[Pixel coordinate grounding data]
···
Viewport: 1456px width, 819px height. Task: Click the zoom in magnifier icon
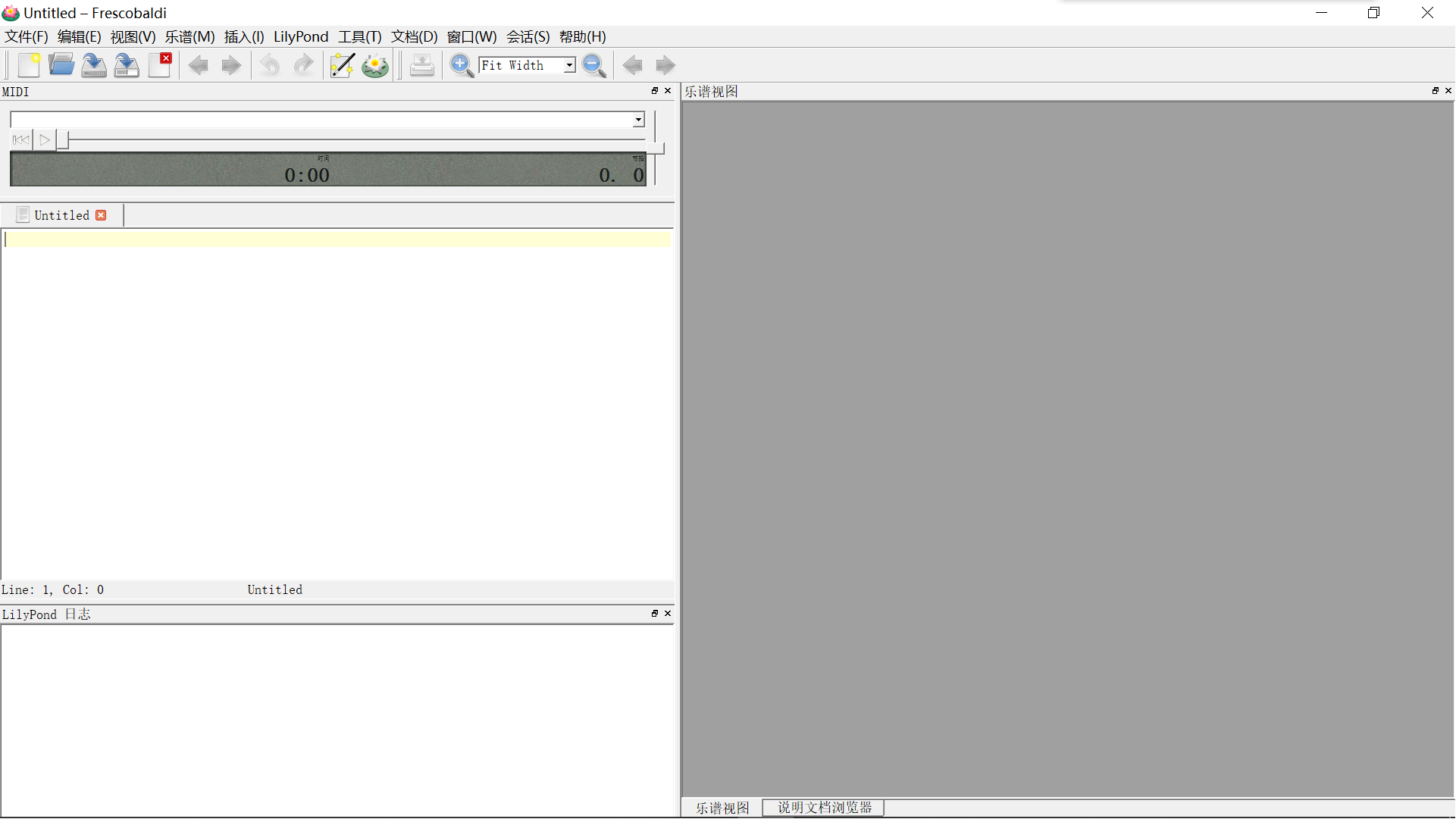tap(461, 65)
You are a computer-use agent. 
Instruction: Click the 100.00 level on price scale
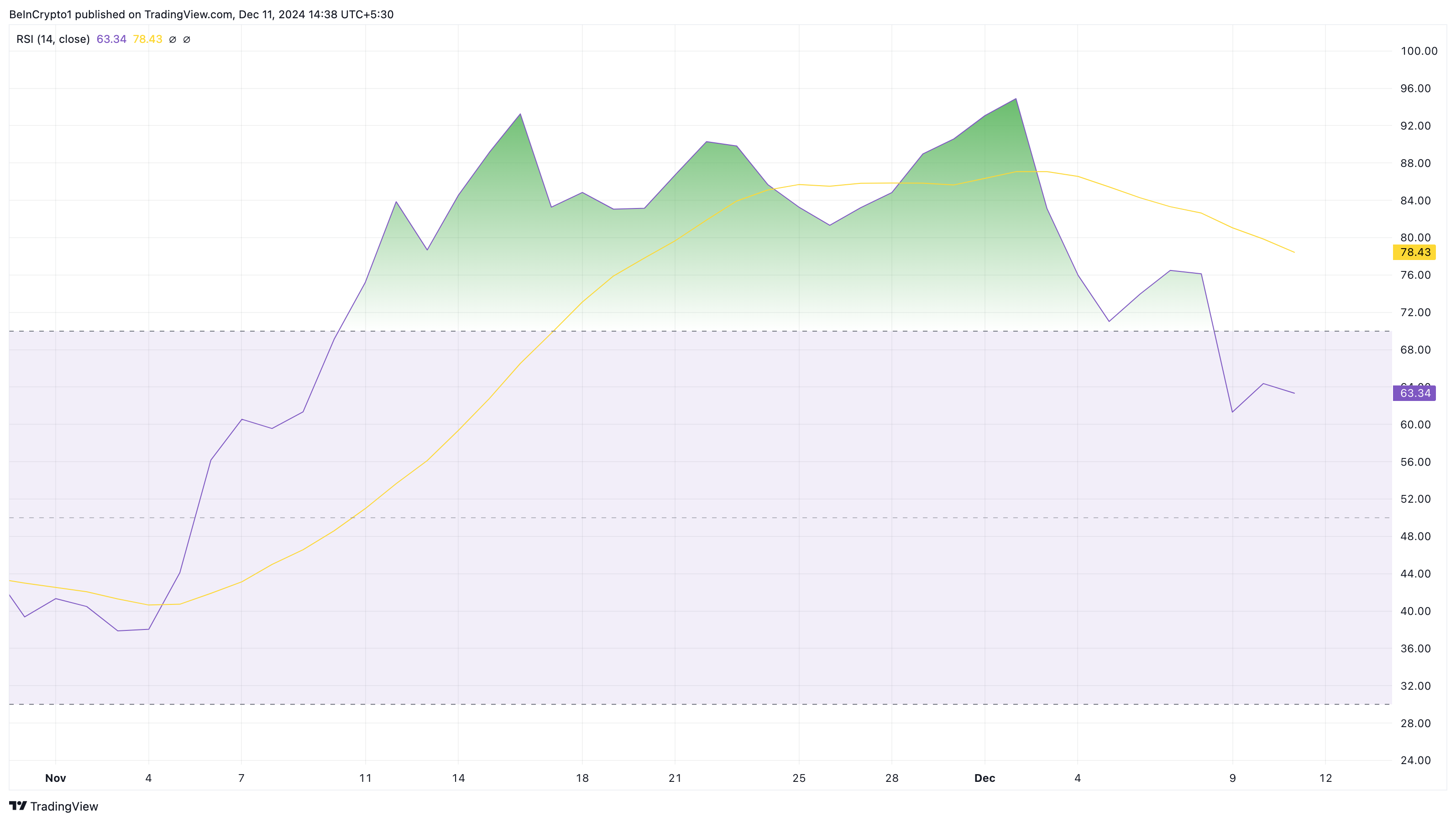pos(1419,51)
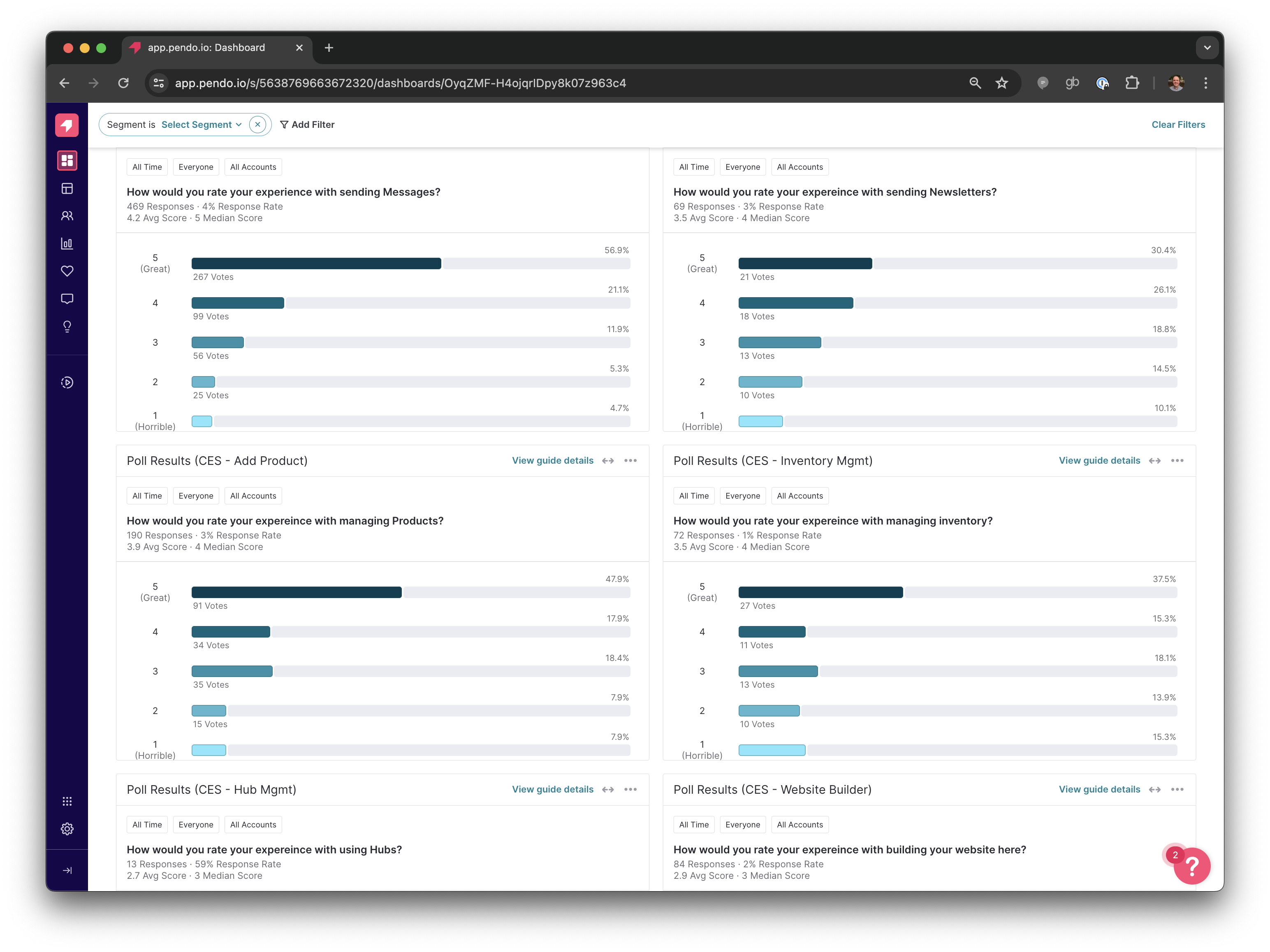The height and width of the screenshot is (952, 1270).
Task: Open Settings gear icon in sidebar
Action: (67, 829)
···
# Exercise:
Output the data exactly as it is, with the pictures dropped.

# Result below:
Viewport: 1456px width, 819px height. Task: Click the zoom in magnifier icon
tap(461, 65)
You are a computer-use agent. 
Instruction: Click the 100.00 level on price scale
pos(1419,51)
The height and width of the screenshot is (952, 1270).
Task: Open Settings gear icon in sidebar
Action: (67, 829)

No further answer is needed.